In Polen pakte Jaroslaw Kaczynski het enkele jaren later op haast identieke wijze aan. Tijdens de campagne in 2015 was zijn Recht en Rechtvaardigheid (PiS) nog erg vaag gebleven over haar plannen met de media. Maar zodra Kaczynski gewonnen had, ging het fluks.

De openbare omroep werd toevertrouwd aan een PiS-politicus. Ook in Polen volgde een massale ontslaggolf. De kijkcijfers kelderden, maar daar maalde Kaczynski niet om. Hij had een vehikel in handen om zijn eigen kies­publiek voortdurend te bewerken.

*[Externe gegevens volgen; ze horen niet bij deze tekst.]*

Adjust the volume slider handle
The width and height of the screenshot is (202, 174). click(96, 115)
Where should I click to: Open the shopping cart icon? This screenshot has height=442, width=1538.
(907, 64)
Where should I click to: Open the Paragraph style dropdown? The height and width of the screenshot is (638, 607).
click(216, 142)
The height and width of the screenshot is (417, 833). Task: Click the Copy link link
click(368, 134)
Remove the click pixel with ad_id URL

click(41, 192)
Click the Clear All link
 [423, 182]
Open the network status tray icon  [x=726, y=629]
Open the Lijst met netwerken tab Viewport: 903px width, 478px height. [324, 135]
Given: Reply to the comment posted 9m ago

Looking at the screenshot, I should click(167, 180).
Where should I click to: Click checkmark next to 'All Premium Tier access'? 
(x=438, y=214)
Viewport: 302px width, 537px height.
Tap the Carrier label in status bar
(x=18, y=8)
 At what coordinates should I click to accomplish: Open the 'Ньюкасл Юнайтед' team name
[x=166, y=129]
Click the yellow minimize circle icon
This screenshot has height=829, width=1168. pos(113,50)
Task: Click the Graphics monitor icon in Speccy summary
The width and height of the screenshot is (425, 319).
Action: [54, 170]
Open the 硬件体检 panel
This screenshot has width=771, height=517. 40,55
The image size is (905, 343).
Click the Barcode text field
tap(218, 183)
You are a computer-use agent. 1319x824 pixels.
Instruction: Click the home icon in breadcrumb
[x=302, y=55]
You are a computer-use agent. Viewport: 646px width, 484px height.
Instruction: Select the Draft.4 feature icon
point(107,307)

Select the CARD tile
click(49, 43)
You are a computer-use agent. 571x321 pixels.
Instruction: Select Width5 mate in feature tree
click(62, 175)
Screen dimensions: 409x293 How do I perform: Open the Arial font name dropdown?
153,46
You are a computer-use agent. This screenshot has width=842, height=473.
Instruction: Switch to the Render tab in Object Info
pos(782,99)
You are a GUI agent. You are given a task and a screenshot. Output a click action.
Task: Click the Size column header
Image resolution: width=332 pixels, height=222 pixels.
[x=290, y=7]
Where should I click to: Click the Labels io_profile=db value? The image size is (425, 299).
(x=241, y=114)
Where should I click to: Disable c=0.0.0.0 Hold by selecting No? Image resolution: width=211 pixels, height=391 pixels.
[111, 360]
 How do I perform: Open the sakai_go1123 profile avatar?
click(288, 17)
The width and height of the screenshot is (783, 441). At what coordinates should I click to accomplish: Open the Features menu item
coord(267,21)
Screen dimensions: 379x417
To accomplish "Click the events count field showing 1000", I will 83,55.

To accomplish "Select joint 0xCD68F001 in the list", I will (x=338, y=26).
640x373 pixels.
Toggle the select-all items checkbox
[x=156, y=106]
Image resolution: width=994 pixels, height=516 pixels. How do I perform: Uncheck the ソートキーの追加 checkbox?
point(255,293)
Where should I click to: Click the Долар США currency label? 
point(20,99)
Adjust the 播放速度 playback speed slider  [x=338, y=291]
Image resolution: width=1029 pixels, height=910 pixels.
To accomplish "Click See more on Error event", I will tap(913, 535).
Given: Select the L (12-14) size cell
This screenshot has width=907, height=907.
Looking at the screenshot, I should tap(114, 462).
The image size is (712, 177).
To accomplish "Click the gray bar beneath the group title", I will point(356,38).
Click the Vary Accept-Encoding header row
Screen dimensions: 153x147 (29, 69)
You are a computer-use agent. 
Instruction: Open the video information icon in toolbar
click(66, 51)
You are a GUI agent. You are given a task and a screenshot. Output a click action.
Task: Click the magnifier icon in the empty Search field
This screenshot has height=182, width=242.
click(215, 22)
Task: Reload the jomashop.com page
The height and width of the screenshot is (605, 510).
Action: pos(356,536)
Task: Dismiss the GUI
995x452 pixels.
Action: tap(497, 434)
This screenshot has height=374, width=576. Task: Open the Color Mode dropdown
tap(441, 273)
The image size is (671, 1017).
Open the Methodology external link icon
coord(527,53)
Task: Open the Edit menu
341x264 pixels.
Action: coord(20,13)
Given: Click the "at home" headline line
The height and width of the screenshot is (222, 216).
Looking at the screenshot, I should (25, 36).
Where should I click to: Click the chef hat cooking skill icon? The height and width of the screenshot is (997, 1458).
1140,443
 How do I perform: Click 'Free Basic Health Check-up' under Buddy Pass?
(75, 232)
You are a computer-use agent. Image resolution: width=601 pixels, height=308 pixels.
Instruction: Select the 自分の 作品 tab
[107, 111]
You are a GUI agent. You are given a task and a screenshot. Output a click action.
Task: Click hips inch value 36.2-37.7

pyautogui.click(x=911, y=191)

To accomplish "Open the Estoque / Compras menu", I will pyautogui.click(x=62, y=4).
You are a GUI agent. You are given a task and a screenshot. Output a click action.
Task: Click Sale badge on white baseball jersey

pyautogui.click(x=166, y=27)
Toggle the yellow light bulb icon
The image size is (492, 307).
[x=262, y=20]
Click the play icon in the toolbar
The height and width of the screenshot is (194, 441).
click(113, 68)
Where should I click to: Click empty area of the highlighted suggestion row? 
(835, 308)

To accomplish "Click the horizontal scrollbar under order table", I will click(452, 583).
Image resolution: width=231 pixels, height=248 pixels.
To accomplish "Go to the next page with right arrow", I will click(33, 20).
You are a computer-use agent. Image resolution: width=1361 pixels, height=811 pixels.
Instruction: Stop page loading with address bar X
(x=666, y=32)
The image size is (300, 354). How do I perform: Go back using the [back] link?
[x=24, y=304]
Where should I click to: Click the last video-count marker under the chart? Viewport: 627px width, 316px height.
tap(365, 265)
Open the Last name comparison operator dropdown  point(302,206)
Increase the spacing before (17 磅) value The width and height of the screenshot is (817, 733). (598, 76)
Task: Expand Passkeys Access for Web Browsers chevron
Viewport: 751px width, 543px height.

Wie de Hongaarse of Poolse situatie vergelijkt met de verhalen die de afgelopen weken in Vlaanderen opdoken over politieke inmenging bij de openbare omroep, kan twee lessen trekken.

De eerste is dat de situatie bij de VRT, alle Knappe koppen en Jan Jambons ten spijt, nog behoorlijk meevalt.

Evengoed zie je hoe belangrijk het is om tijdig op de rem te duwen als politici hun ten­takels uitsteken. Dat is zeker zo nu er in Vlaanderen een regeringsdeelname dreigt van Vlaams Belang.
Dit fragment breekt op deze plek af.